* To do: Reproduce, with no changes, the line that contains "Screen dimensions: 612x749" and all the lines that come after it in the records.

Stored data entries
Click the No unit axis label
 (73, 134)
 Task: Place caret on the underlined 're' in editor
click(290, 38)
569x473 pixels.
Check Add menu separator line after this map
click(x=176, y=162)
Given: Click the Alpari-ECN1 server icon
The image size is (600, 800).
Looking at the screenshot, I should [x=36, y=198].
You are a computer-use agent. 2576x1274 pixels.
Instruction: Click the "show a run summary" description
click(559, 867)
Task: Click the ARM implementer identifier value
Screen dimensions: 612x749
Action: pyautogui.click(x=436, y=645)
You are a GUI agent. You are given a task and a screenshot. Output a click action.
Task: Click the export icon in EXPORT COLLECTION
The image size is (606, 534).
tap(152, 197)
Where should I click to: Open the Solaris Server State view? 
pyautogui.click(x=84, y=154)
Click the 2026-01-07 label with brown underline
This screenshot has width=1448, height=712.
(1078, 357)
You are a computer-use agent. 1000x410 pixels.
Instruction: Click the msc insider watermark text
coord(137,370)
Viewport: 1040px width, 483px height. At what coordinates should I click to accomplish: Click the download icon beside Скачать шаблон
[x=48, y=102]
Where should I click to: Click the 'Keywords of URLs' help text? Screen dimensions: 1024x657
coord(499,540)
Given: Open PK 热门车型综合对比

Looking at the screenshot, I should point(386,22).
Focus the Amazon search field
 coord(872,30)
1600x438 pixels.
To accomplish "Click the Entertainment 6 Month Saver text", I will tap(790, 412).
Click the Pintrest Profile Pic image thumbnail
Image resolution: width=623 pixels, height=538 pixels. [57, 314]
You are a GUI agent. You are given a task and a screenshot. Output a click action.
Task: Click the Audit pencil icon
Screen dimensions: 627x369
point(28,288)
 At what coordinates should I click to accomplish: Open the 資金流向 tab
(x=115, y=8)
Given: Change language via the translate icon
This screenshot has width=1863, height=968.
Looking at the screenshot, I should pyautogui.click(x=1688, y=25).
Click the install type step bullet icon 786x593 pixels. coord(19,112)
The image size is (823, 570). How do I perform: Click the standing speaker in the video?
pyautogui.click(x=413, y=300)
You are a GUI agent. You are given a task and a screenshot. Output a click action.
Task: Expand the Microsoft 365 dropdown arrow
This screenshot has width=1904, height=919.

* Written answer:
Screen dimensions: 612x749
Action: pyautogui.click(x=436, y=645)
You are a GUI agent. You are given a task and a screenshot. Output a click action.
Task: Click the export icon in EXPORT COLLECTION
The image size is (606, 534).
tap(152, 197)
Where should I click to: Open the Solaris Server State view? 
pyautogui.click(x=84, y=154)
Click the 2026-01-07 label with brown underline
This screenshot has width=1448, height=712.
(1078, 357)
You are a computer-use agent. 1000x410 pixels.
Instruction: Click the msc insider watermark text
coord(137,370)
Viewport: 1040px width, 483px height. At what coordinates should I click to accomplish: Click the download icon beside Скачать шаблон
[x=48, y=102]
Where should I click to: Click the 'Keywords of URLs' help text? Screen dimensions: 1024x657
coord(499,540)
Given: Open PK 热门车型综合对比

Looking at the screenshot, I should point(386,22).
Focus the Amazon search field
 coord(872,30)
1600x438 pixels.
To accomplish "Click the Entertainment 6 Month Saver text", I will tap(790, 412).
Click the Pintrest Profile Pic image thumbnail
Image resolution: width=623 pixels, height=538 pixels. [57, 314]
You are a GUI agent. You are given a task and a screenshot. Output a click action.
Task: Click the Audit pencil icon
Screen dimensions: 627x369
point(28,288)
 At what coordinates should I click to accomplish: Open the 資金流向 tab
(x=115, y=8)
Given: Change language via the translate icon
This screenshot has width=1863, height=968.
Looking at the screenshot, I should pyautogui.click(x=1688, y=25).
Click the install type step bullet icon 786x593 pixels. coord(19,112)
The image size is (823, 570). How do I perform: Click the standing speaker in the video?
pyautogui.click(x=413, y=300)
You are a GUI agent. You are given a task and a screenshot. Output a click action.
Task: Expand the Microsoft 365 dropdown arrow
This screenshot has width=1904, height=919.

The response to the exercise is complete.